Она уставилась на него.

— Стефан!

Он провел рукой по волосам.

— Ты это хотела услышать, Линдсей? Ты этого хотела? — Он встал и подошел к перилам. Небо было усеяно звездами, такими далекими. Это не имело значения. Он задыхался. — Я не спал ни с кем после развода. Не смог преодолеть чувство, что я предал бы тебя, если бы сделал это.

— Почему я принесла тебе столько боли? Как ты мог причинить такую боль мне?

— Не имеет значения. Нельзя ничего вернуть.

— Нельзя?

— Ну, я ответил тебе. — Он посмотрел на нее. — А твоя жизнь? Ты собираешься замуж?

— Нет.

— В твоей жизни должны быть мужчины.

— Нет никого, кто имел какое-либо значение.

Он вспомнил, сразу же вспомнил другую ночь, много лет назад, когда она сказала то же самое.

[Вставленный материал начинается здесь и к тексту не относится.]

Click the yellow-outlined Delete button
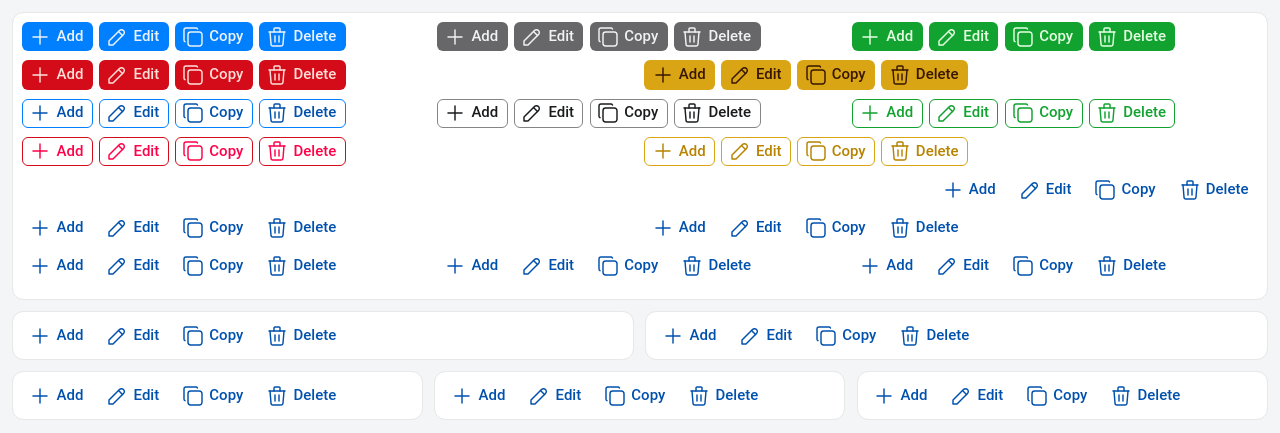 [924, 152]
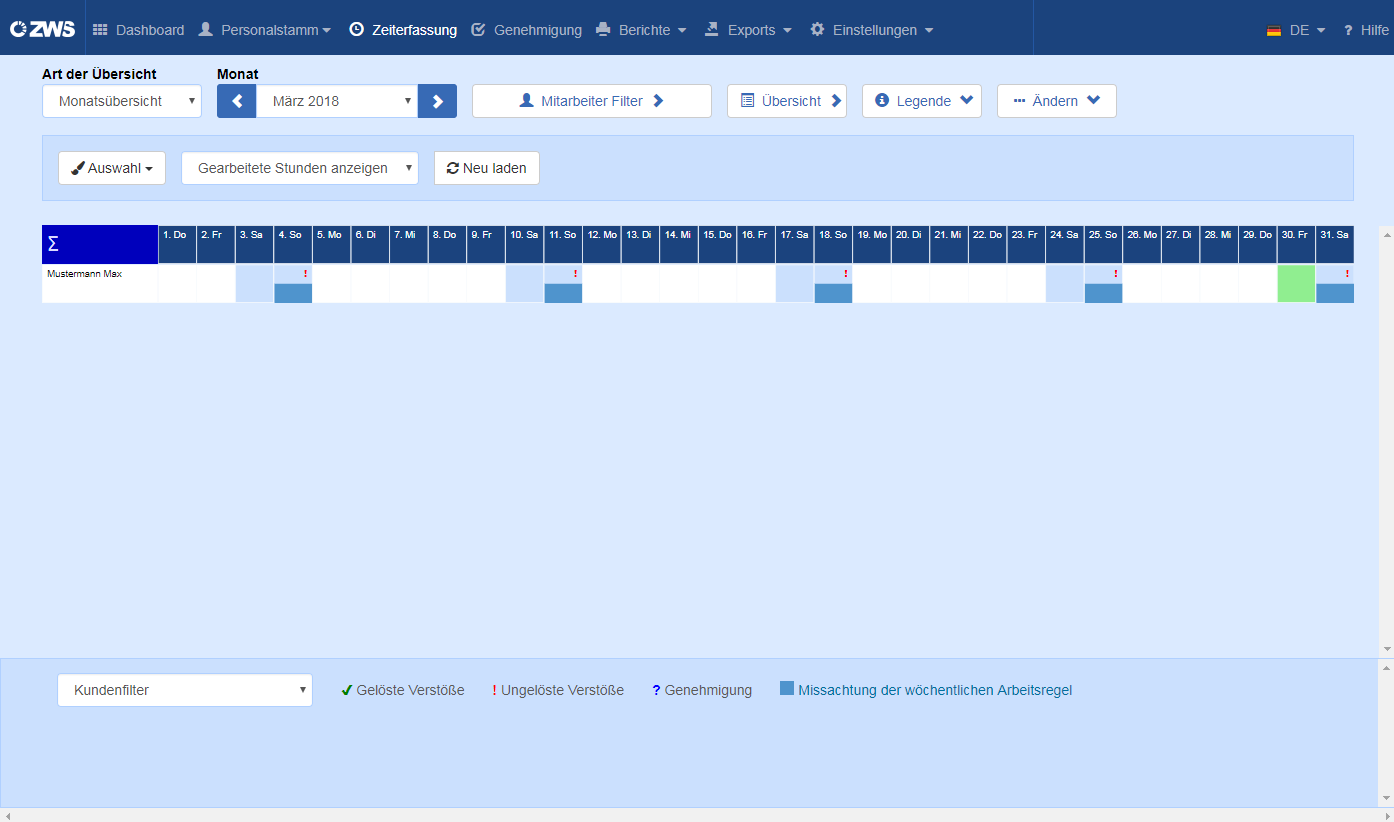Expand the Ändern menu
The height and width of the screenshot is (822, 1394).
1057,101
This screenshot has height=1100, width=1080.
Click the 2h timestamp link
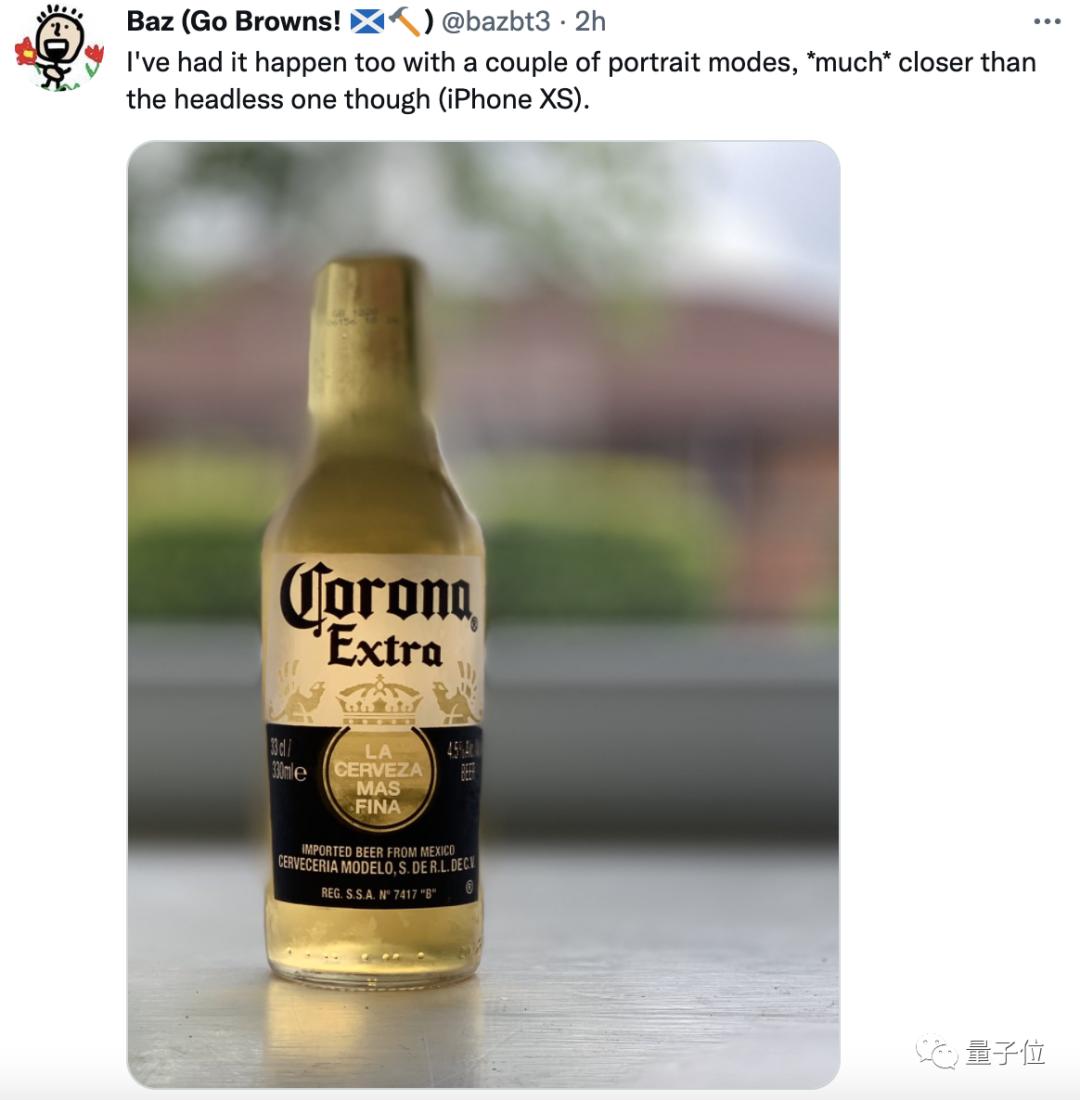(x=589, y=22)
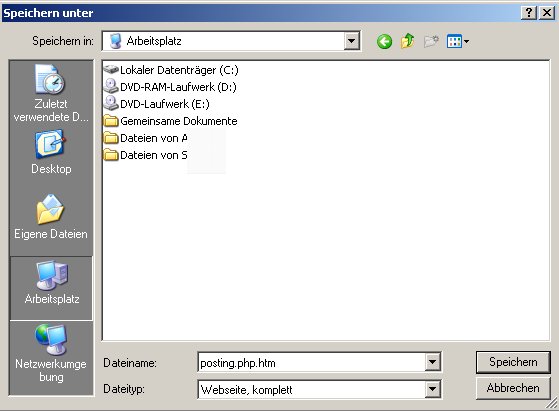Select DVD-RAM-Laufwerk (D:)
559x411 pixels.
170,87
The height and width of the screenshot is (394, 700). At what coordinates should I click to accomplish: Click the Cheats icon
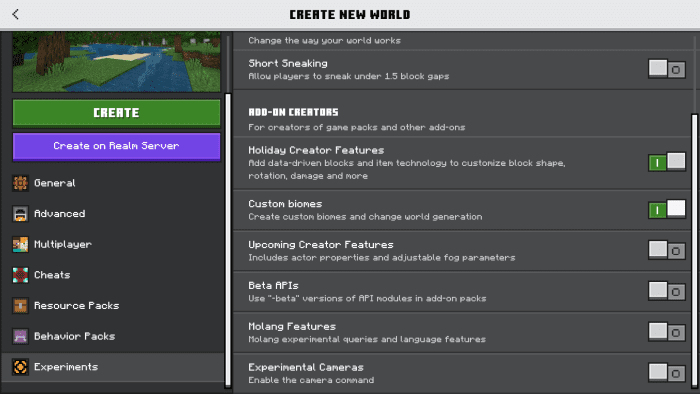(x=20, y=275)
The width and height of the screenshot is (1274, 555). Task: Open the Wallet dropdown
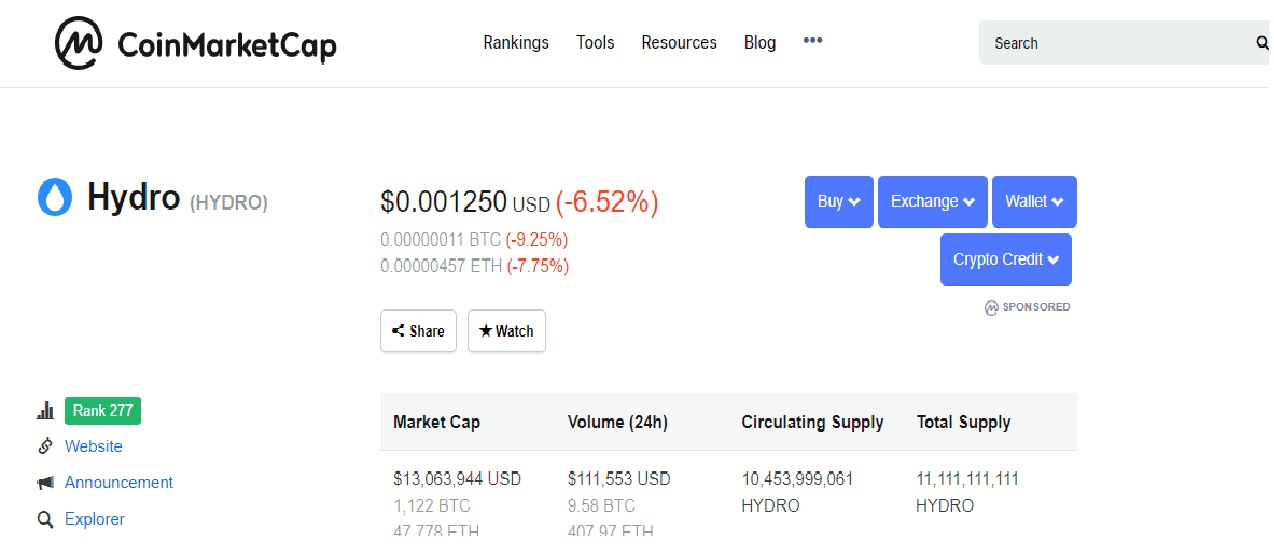1034,202
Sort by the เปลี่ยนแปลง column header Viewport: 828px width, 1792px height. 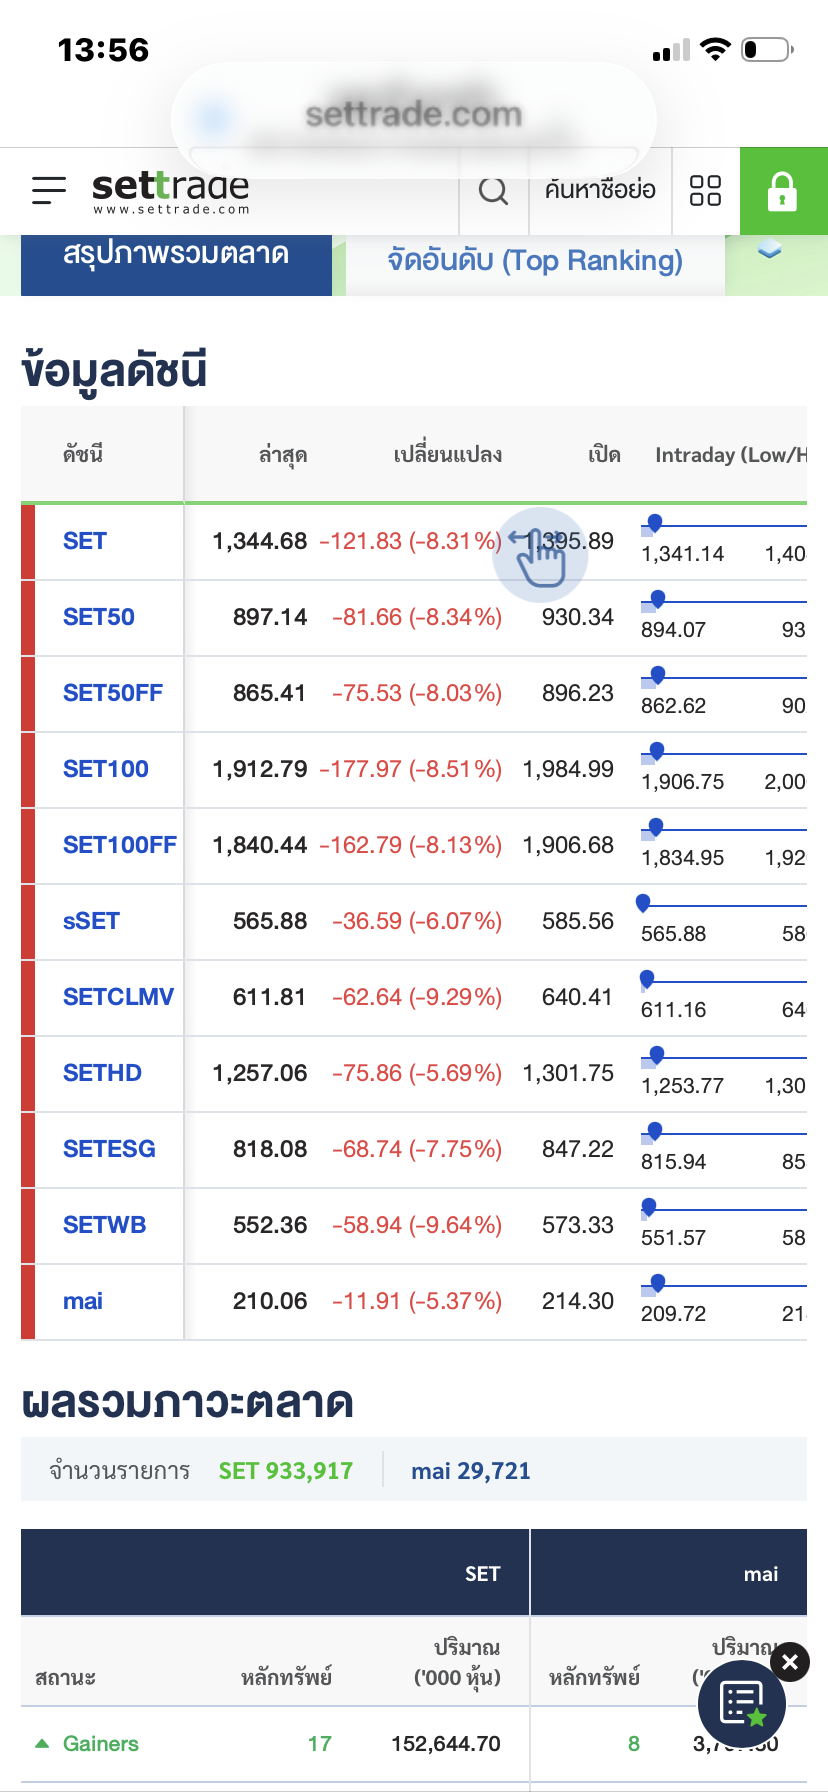click(447, 455)
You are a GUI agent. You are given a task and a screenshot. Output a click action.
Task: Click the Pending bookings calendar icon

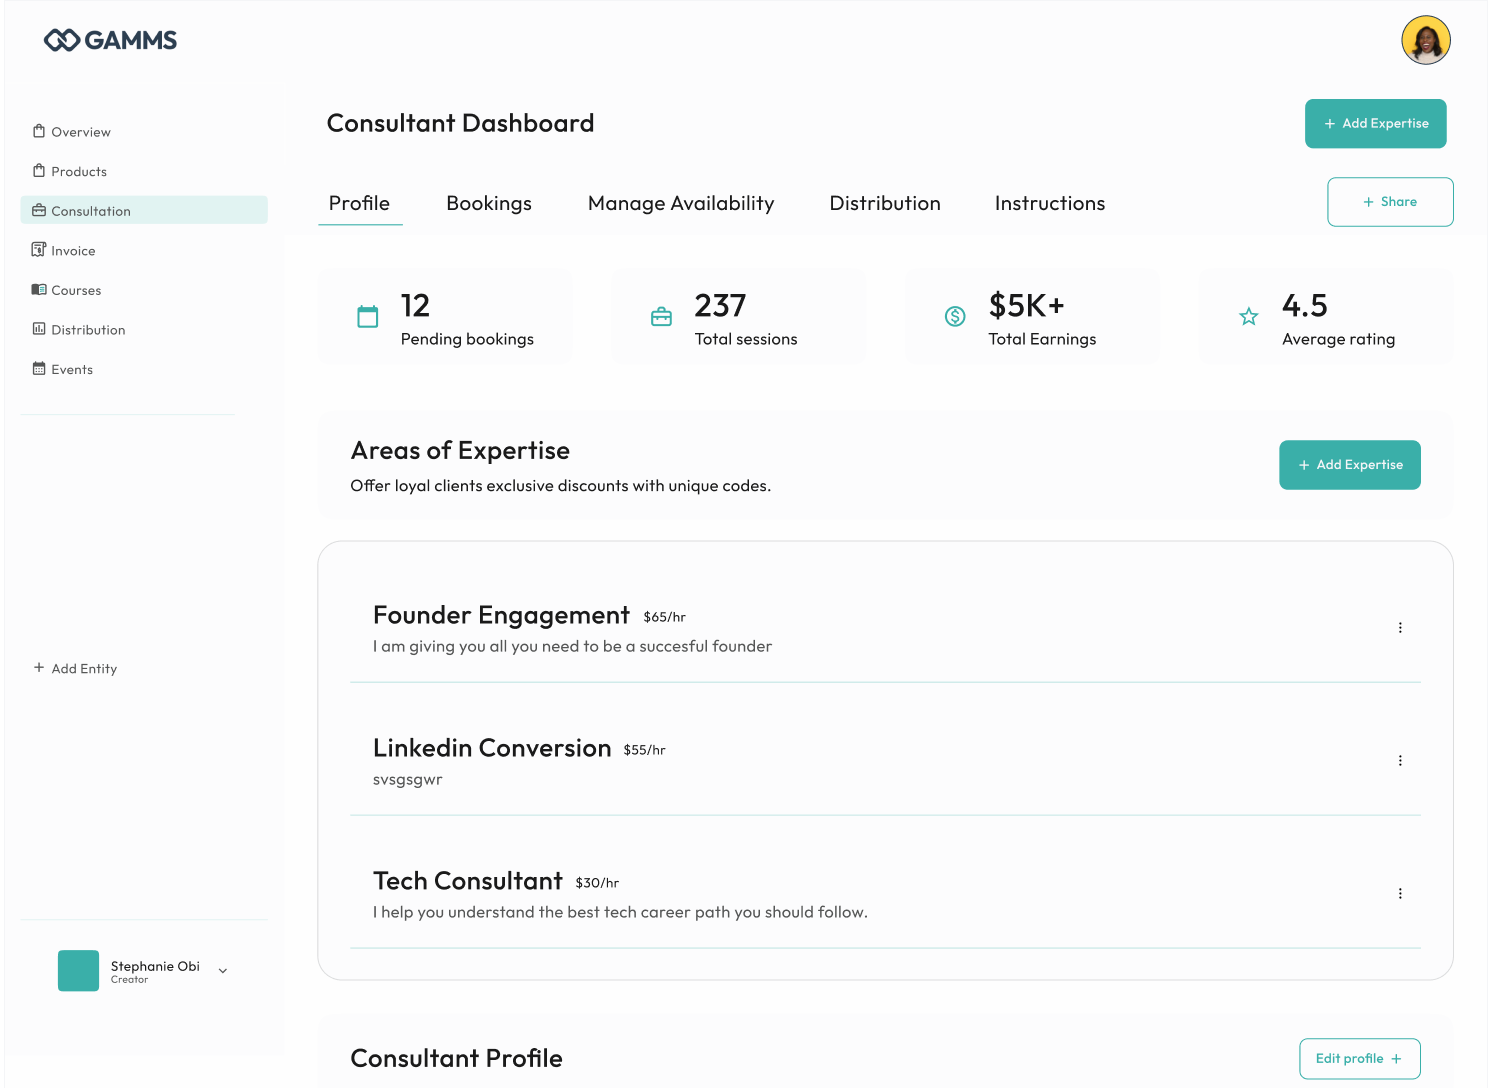pyautogui.click(x=368, y=317)
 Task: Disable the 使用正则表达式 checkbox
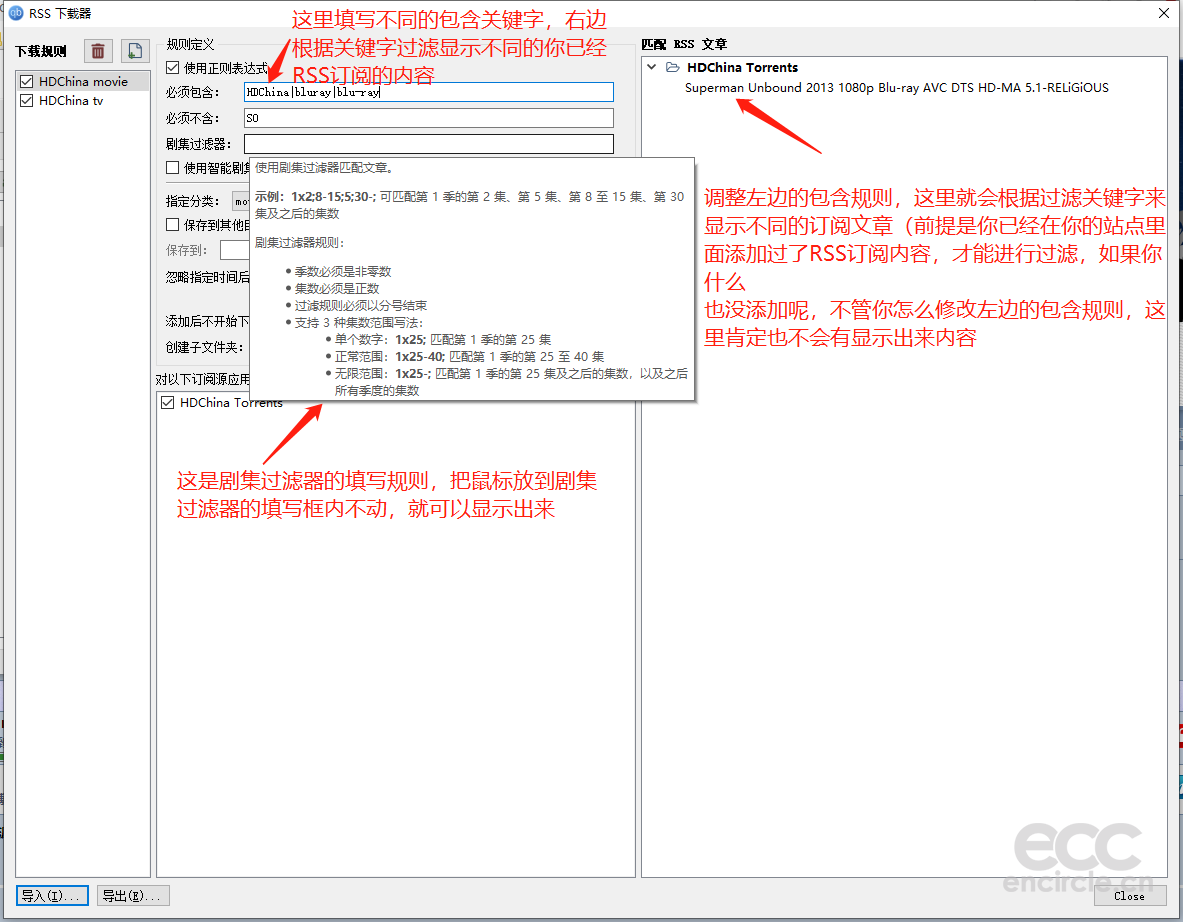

Ему хотелось бы опять оказаться на веранде дома Паттерсона. Ему хотелось бы повторить все прошедшие годы, но с другим результатом.

— Я тоже ни с кем не спала. Мы оба прекрасная пара, не так ли? — Она встала и тоже подошла к перилам. — Нам нельзя больше говорить об этом!

— Нам нельзя было начинать и этот разговор.

— У меня нет никакого права спрашивать тебя о чем-либо. Ты свободен. Я свободна.

— Свободен? — Он взял ее левую руку. — На твоем пальце больше нет кольца, ты освободилась от дорогого кольца, весом не меньше унции, и я тоже. Но от чего еще мы освободились? От боли, от страданий? Все говорят, что это пройдет. Но мне кажется, что моя боль останется со мной.

Ее глаза застилали слезы, и она ничего не могла с этим поделать.

— Я никогда не хотела причинить тебе боль.

— Наши намерения всегда были превосходными, не так ли? И это не имело никакого значения. — Он не отпускал ее руку, не мог себя заставить сделать это. Его желания в этот миг были далеки от благородных.

— Наверное, ты должен идти, — сказала она, но не отнимала руки, а щеки были мокрыми от слез.

— А что с Алденом Фицпатриком?

— Алденом?

— Что-то возникло между вами? Джеф и Мэнди говорили о нем весь вечер.

— Алден — очень хороший, понимающий человек, ему нравятся наши дети.

— А ты одинока и уязвима.

Она знала, что должна обидеться. Стефан не был больше ее мужем, и ее отношения с Алденом его не касаются. Но она не обиделась. Она хотела прижаться к нему, успокоить его, сказать, что никто не сможет заменить ей его. Она хотела утешить его, успокоить боль, о которой он ей рассказал и о которой он не обмолвился.

Но не смогла.

— Да, я одинока и уязвима. Если бы было по-другому, мы бы здесь не стояли, не так ли?

— Нет? И это все?

— Это все.

— Ты можешь сказать, что не испытываешь ко мне никаких чувств? Можешь?

Она закрыла глаза. Слезы капали сквозь ресницы.

— Я никогда не смогу этого сказать.

— Линдсей. — Он обнял ее. Она прижалась к нему и поняла, что если она сейчас не прекратит это, то не сможет остановиться никогда.

Он склонил голову и целовал ее слезы. В его руках она чувствовала себя драгоценностью, чем-то очень хрупким и ценным. На мгновение она прильнула к нему, чувствуя твердость его тела и понимая, насколько до сих пор они подходят друг к другу.

Затем она отодвинулась от него, глаза ее расширились, и в них был испуг.

— Тебе лучше уйти.

Стефан знал, что она права, но не хотел уходить. Он хотел забыть обо всем, что знал, во что верил. Он хотел рассеять все ее сомнения, отнести ее в спальню, их спальню, и любить ее, пока она не забудет обо всех своих несчастьях и снова будет принадлежать только ему.

Он хотел стать другим человеком.

— Я приеду на следующей неделе.

Она кивнула.

— Прости.

Она снова кивнула.

И так и осталась стоять на террасе и оставалась там еще долго после того, как он уехал.